Closed morandd closed 1 year ago
Please provide details about how and what you tested. Preferably provide code that allows us to reproduce your issue.
Hard to provide a simple test case. But the difference was ~60sec (old method) vs ~130sec (dict() method) and this was consistent over several runs and data files. My files were taking 90 seconds to visit and read lat/lon/tags into Python lists. That number dropped to 30sec if I drop the tags processing, and further drops to 3 seconds if I drop the lat/lon copying. So essentially, it seems that copying data from libosmium into Python isn't highly performant.
I am not surprised if this issue is hard to fix. Optimizing this might need some low-level investigation related to the python interpreter and Python::C++ binding. I mostly wanted to report this so others can gain a speedup by reverting to the old method.
libosmium seems to be the only(?) convenient way to create .osm.pbf files.
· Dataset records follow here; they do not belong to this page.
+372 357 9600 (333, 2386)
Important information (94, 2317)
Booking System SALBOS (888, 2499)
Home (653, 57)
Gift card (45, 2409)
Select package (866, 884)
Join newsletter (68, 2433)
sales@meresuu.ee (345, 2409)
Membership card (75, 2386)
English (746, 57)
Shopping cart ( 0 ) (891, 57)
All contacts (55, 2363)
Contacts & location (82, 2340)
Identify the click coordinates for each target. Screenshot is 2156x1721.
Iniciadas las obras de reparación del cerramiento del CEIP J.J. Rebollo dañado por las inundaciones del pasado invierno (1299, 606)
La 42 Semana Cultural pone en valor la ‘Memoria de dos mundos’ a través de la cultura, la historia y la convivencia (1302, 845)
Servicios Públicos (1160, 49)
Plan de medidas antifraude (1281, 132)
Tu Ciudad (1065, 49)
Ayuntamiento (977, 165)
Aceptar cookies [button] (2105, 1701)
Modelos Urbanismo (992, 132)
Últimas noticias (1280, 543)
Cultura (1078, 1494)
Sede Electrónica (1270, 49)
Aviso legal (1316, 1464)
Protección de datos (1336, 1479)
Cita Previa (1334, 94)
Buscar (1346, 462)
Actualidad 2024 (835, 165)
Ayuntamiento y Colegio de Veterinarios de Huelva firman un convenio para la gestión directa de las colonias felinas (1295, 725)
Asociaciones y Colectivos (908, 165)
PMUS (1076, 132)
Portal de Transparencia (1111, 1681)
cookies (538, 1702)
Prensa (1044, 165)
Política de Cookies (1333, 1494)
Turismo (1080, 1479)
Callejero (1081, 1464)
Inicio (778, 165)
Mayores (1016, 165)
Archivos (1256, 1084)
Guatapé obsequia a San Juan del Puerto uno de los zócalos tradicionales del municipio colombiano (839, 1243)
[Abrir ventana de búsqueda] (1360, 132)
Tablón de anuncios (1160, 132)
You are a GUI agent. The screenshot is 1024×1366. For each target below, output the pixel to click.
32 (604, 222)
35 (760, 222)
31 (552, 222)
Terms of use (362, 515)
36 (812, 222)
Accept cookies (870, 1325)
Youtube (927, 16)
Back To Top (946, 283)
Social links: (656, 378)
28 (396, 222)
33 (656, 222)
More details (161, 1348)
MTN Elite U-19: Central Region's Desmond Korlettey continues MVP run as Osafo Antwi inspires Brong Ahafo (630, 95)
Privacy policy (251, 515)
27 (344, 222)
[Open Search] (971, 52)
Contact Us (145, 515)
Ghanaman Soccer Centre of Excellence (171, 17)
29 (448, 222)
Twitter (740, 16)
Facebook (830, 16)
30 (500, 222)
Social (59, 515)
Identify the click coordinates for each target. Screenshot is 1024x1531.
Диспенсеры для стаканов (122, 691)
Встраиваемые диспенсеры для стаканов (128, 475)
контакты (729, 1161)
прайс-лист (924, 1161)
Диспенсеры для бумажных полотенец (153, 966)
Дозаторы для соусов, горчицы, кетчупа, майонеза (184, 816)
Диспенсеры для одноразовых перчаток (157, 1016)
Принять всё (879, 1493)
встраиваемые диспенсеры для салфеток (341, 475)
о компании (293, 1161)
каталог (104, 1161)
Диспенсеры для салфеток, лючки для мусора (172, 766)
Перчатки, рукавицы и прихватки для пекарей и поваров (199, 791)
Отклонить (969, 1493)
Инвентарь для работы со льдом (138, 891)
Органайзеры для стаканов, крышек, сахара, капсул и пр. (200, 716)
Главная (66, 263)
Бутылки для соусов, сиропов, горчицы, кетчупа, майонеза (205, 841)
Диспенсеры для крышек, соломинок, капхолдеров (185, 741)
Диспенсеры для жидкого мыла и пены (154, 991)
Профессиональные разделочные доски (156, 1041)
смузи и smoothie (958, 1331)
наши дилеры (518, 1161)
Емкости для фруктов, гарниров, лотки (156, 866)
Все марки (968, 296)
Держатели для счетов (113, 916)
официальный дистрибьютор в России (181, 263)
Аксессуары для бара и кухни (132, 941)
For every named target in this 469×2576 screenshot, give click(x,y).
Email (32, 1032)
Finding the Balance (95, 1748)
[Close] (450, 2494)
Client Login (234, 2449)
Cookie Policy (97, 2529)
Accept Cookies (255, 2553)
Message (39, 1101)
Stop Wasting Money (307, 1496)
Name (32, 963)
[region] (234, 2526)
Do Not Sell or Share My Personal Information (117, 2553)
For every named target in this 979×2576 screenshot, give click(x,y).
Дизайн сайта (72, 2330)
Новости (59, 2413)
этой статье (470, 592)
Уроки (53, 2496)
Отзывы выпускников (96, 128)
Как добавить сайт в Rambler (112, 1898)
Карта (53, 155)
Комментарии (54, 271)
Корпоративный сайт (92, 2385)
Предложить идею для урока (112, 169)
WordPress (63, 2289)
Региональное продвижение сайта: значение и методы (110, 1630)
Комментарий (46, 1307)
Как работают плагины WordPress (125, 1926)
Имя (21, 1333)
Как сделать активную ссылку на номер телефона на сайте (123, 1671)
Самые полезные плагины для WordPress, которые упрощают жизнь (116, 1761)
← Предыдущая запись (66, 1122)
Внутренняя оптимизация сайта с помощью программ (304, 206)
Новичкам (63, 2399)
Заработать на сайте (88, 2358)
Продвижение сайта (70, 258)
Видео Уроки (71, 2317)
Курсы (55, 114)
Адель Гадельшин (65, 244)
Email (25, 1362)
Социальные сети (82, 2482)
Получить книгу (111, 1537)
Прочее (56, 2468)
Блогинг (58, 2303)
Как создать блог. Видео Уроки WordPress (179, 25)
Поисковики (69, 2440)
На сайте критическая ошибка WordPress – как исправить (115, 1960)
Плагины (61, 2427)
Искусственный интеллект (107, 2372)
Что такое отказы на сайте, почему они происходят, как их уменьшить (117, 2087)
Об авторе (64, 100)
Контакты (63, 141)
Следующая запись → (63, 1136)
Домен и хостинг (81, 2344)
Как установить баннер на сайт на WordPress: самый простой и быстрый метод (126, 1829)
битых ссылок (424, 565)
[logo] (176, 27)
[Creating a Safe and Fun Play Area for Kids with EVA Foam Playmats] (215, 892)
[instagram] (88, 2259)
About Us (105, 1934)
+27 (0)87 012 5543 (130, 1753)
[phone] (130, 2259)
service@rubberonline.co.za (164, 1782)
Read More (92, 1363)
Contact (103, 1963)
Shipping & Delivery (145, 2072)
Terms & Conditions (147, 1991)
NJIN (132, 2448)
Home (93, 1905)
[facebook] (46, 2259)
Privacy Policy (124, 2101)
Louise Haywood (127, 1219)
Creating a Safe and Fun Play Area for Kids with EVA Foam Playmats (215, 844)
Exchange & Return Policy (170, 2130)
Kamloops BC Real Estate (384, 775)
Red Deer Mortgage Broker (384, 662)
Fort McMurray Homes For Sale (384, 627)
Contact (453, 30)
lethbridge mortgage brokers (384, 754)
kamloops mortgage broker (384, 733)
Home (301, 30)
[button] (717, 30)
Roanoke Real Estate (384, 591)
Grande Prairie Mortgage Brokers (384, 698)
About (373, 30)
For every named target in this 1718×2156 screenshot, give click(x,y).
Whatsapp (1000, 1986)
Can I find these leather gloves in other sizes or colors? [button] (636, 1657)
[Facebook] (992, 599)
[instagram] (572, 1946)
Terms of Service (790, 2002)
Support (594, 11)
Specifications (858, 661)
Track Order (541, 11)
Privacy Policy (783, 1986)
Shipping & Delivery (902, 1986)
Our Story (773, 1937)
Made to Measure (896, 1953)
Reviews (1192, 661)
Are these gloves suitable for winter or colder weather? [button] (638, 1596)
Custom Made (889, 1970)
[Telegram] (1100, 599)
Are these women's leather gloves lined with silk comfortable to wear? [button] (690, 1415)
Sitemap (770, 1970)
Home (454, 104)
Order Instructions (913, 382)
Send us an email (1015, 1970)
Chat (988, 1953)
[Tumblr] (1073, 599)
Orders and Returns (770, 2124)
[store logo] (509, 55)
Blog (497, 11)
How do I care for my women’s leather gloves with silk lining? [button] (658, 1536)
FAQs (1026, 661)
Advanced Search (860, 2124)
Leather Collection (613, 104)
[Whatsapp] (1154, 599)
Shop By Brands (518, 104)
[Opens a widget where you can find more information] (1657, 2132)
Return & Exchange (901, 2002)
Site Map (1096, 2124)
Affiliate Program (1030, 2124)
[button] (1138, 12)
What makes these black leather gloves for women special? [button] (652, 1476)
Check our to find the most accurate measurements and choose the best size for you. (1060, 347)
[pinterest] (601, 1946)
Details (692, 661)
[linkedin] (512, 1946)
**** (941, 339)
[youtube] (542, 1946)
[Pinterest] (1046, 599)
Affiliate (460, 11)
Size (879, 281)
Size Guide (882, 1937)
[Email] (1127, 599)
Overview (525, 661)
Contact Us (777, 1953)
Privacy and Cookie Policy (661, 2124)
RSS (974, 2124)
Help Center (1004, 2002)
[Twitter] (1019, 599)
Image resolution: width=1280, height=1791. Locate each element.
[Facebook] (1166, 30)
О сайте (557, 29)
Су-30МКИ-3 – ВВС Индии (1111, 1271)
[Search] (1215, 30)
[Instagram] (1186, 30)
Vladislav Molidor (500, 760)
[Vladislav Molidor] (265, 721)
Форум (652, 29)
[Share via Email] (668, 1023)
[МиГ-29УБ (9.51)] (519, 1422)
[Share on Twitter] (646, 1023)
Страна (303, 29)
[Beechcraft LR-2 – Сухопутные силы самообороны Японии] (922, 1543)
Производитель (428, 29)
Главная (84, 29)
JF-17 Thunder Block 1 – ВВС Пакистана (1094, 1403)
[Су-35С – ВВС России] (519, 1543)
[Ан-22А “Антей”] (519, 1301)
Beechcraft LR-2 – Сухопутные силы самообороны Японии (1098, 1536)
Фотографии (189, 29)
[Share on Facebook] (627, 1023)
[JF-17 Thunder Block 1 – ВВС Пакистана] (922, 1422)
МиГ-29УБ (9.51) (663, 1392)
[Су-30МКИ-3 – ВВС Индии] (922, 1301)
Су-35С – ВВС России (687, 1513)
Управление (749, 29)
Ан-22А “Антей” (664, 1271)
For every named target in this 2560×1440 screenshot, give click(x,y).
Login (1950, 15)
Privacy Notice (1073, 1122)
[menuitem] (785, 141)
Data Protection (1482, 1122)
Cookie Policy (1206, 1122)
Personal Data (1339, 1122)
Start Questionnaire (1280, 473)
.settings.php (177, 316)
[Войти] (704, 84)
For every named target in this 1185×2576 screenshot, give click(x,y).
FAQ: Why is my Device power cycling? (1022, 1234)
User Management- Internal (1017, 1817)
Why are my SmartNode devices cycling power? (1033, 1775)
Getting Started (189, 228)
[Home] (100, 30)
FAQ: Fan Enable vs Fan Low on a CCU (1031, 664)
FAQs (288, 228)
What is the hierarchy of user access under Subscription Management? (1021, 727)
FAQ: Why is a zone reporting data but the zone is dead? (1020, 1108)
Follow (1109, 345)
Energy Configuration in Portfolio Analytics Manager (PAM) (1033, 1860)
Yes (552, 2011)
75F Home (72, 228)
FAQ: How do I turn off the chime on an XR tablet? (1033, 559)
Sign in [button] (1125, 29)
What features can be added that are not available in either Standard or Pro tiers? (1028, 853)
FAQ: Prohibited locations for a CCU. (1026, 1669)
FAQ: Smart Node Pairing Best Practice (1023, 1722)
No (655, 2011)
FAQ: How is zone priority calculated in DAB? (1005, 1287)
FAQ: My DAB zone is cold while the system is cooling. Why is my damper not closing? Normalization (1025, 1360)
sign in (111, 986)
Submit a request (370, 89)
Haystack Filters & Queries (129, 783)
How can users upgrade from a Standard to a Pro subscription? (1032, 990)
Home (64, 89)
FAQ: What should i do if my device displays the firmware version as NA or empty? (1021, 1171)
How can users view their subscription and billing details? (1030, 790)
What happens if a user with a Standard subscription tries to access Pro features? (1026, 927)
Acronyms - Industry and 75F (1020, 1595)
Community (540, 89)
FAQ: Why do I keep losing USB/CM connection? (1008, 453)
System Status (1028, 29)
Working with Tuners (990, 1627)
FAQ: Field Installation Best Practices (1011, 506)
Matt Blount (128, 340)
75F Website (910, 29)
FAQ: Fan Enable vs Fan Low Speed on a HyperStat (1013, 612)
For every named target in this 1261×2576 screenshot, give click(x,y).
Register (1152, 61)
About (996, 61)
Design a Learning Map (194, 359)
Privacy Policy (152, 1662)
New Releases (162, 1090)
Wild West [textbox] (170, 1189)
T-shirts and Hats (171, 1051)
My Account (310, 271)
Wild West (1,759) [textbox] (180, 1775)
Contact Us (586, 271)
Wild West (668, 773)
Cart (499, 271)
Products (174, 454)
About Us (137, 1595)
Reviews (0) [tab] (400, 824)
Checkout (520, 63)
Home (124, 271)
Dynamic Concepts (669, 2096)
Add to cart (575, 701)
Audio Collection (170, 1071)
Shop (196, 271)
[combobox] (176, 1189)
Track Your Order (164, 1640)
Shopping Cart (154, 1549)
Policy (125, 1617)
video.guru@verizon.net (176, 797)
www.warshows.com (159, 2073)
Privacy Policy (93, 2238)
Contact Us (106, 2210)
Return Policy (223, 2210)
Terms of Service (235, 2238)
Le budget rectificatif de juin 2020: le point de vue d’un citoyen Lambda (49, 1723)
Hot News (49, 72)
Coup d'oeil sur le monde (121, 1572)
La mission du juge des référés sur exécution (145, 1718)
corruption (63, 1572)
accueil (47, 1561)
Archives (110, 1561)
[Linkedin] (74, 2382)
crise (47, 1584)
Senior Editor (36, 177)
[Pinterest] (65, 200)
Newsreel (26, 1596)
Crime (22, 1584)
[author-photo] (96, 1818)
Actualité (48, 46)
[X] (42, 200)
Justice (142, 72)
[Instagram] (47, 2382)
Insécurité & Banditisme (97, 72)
Your pyosmium binding is wonderful and much appreciated, but it may be that for highest performance one needs to use libosmium natively in C++.
Issue #106 is fixed, but the fix is slow.
In my testing the new conversion introduced in the fix for #106 d = dict(o.tags) is twice as slow as the old method d = {tag.k: tag.v for tag in o.tags}
This makes a big difference when processing large OSM datasets.